Die Autoren schreiben: »Die Kultur des Neoliberalismus, die einem Zerfall der Kultur entspricht, die einmal die Aufgabe hatte, die Widersprüche zwischen Demokratie und Kapitalismus zu überbrücken, durch ein Angebot von Kritik, Traum, Versprechen, Nostalgie und Kompensation, ist nun vollständig in den Dienst des Wachstums gestellt«. Weil dieses immer schwieriger zu erwirtschaften sei, müsse es mit »allen zur Verfügung stehenden oder auch neuen Mitteln erzwungen werden«. Mit allen Mitteln - was alles dafür in Kauf genommen werden könnte, der Gedanke ist wichtig. Das schließt selbst »Kapitalvernichtung« ein, die auch in der Oberklasse stattfindet, freilich vornehmlich nach unten verlagert wird: in die Mittelklasse, deren Hoffnungen auf Aufstieg und Sicherheit in Gefahr geraten.
Orientierungsloses Kleinbürgertum
Die Diagnose von Metz und Seeßlen ist deutlich: Der »Pakt zwischen Kleinbürgertum, Kapital und Demokratie wurde im Neoliberalismus aufgelöst, zunächst schleichend, dann zunehmend heftig«. Dass darin eine Ursache für die teilweise »völkische Neubestimmung« gerade des Kleinbürgertums gesehen werden kann, ist nicht von der Hand zu weisen. »Wir Kleinbürger 4.0« heißt entsprechend ein weiteres Buch von Metz und Seeßlen, das im vergangenen Jahr veröffentlicht wurde.
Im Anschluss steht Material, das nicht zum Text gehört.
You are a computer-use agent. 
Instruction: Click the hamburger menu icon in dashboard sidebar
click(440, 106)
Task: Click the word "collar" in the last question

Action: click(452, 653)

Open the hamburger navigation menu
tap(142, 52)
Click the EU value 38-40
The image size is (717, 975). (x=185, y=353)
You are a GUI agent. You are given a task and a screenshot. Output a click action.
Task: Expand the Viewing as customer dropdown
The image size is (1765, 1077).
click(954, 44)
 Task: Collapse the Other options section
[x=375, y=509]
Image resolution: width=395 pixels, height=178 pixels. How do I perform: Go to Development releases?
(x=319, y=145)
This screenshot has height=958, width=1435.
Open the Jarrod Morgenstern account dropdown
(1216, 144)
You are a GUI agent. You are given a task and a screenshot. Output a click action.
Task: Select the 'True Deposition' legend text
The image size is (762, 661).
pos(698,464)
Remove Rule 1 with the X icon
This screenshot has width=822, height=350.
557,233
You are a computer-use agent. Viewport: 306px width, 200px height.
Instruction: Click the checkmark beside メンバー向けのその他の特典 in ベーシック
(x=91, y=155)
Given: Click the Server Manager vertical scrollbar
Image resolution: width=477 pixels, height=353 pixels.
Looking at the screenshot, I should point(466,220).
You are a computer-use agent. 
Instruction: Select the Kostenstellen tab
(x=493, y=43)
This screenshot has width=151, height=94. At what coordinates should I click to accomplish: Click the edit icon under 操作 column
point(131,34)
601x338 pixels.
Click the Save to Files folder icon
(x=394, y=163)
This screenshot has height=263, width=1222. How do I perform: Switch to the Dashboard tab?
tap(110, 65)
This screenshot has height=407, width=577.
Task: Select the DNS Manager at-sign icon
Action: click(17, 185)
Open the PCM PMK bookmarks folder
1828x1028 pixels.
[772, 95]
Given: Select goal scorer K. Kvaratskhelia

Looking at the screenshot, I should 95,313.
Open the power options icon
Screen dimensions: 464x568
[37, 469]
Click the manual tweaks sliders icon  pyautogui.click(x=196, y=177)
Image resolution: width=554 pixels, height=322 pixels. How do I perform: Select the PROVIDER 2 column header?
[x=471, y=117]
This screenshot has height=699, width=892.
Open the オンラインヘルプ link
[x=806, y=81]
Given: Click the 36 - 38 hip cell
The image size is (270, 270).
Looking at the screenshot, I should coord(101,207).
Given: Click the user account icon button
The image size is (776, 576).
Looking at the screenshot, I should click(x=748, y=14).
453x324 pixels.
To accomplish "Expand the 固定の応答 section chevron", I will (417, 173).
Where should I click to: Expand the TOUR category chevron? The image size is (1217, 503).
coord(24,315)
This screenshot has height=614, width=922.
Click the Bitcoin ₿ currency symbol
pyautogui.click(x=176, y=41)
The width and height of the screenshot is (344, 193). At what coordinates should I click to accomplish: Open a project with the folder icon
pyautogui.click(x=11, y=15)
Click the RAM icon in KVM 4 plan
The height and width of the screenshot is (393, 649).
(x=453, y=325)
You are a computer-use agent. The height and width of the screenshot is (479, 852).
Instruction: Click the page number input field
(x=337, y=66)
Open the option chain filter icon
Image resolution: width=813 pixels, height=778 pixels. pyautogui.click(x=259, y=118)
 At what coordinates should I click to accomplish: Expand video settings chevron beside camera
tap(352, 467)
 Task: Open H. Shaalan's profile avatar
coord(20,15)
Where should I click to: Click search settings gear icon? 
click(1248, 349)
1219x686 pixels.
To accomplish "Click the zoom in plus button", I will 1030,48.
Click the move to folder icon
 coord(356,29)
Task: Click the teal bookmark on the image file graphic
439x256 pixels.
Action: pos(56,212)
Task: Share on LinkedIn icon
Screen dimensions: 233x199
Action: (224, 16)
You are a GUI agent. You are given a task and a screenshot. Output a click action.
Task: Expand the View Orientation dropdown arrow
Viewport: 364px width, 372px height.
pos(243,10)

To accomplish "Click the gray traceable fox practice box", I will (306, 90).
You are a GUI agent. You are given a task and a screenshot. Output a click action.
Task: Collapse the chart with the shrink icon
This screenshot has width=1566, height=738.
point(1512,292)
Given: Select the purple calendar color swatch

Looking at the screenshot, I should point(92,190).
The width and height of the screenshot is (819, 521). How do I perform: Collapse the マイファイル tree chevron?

Das Thema ist aktuell! Im »Geist der Kränkung« werden, wie so oft, Sündenböcke gesucht. Die allgegenwärtige Vereinzelung, das »Jeder gegen jeden« lässt in einer zutiefst gespaltenen Gesellschaft »tribalistische Notgemeinschaften« wachsen. »Sentimentalität und Brutalität sind im neoliberalen Menschen unverbunden nebeneinander im Werk.« Diese scharfsinnige Feststellung kann vieles erklären, was im Alltag beunruhigt.
Einzelne Gruppen gegeneinander auszuspielen oder dieses Gegeneinander zumindest zu ermöglichen, ist eine uralte Technik des »Teilens und Herrschens«. Das »Gespenst der rechten Ideologie« sehen Metz und Seeßlen als reale Bedrohung und zitieren am Ende Dietmar Dath, der drei Eskalationsstufen benennt: »die niedrigste, ›wo der Staat gegen die Stämme noch handlungsfähig ist‹, die zweite, ›auf der er sie ihren Zank unter sich ausmachen lässt‹, und die schlimmste, ›auf der er Partei ergreift und das Bündnis von Mob und Elite baut, das die Geschichtsschreibung ›Faschismus‹ nennt‹.«
Markus Metz und Georg Seeßlen: Apokalypse & Karneval. Neoliberalismus: Next Level. Bertz + Fischer, 191 S., br., 14 €.